> Richiesta assegnata 1
Estrai testualmente dal testo sul giornalismo computazionale il passo che inizia con "Che le forme" e finisce con "sempre più realtà.".

### Blocco di testo

Nuove forme di giornalismo investigativo: il giornalismo computazionale

Che internet abbia cambiato il giornalismo è un fatto.
Che i blog abbiano modificato il giornalismo, è sotto gli occhi di tutti.
Che le forme web 2.0 di ricerca di informazione e dati stiano dando vita a nuovi modi di intendere l’articolo giornalistico sta diventando sempre più realtà.

Ho già parlato altrove del Twitter giornalismo, adesso è ora del giornalismo computazionale.

James Hamilton direttore del DeWitt Wallace Center for Media and Democracy presso la Duke University, ha coniato il neologismo “giornalismo computazionale” che consiste nell’utilizzo di sofisticate applicazioni informatiche in grado di aiutare il lavoro di indagine del giornalista (ma anche del semplice cittadino informato).
In pratica il datamining applicato alla produzione di notizie.

La riflessione di Hamilton deriva da un’osservazione da economia dei media: dato che produrre inchieste e reportage giornalistici è attività costosa, laboriosa e spesso non pagata in proporzione dagli investitori pubblicitari, è preferibile usare tecnologie digitali in grado di affiancare (o sostituire) il giornalista nel produrre inchieste approfondite.

Gli esempi non mancano.

######
### Dati dell'esercizio

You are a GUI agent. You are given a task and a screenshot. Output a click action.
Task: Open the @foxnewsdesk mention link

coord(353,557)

######
### Dati dell'esercizio

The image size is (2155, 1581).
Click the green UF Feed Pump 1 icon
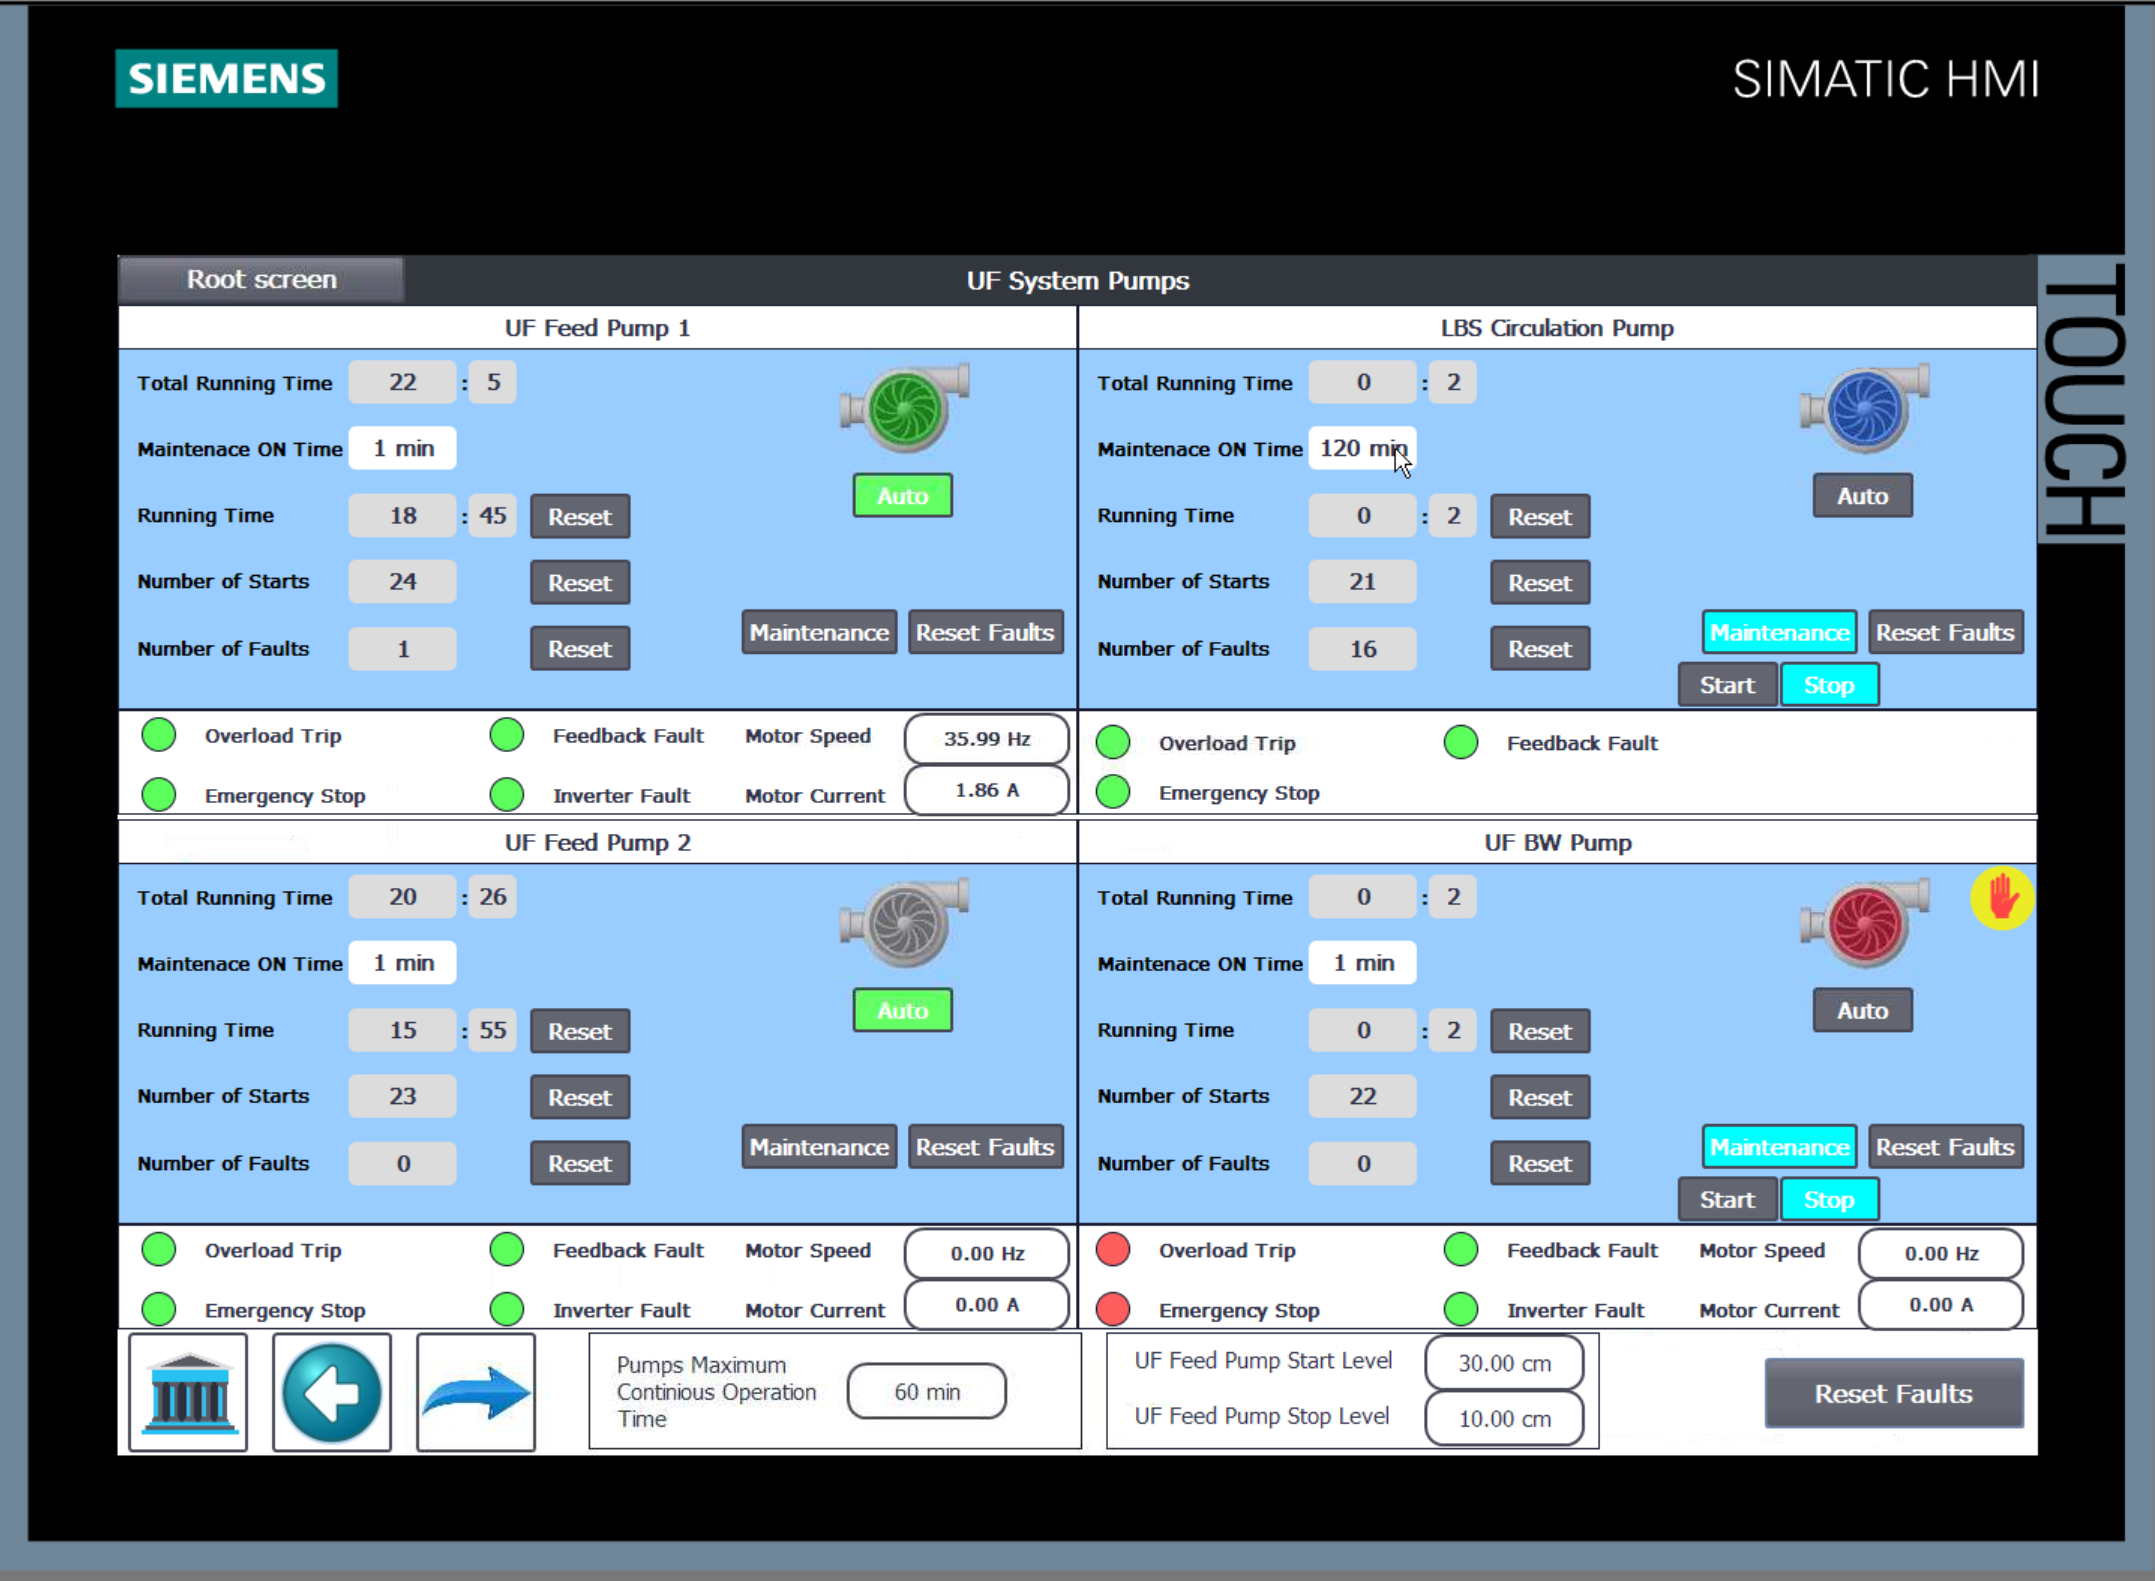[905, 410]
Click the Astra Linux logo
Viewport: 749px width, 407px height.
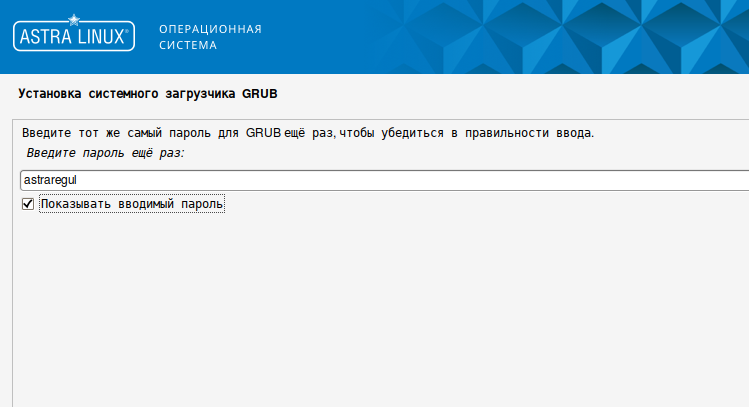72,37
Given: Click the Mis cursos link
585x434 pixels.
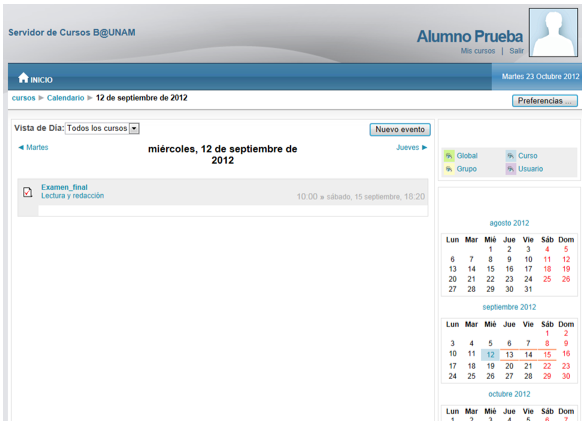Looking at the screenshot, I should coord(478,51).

######

> Richiesta assegnata 2
Per favore, ricopia fedelmente le righe dei record a partire da quella che contiene "You are a GUI" fino a quella che contiene "coord(353,557)", entrambe incluse.

> Risposta corretta 1
Che le forme web 2.0 di ricerca di informazione e dati stiano dando vita a nuovi modi di intendere l’articolo giornalistico sta diventando sempre più realtà.

> Risposta corretta 2
You are a GUI agent. You are given a task and a screenshot. Output a click action.
Task: Open the @foxnewsdesk mention link

coord(353,557)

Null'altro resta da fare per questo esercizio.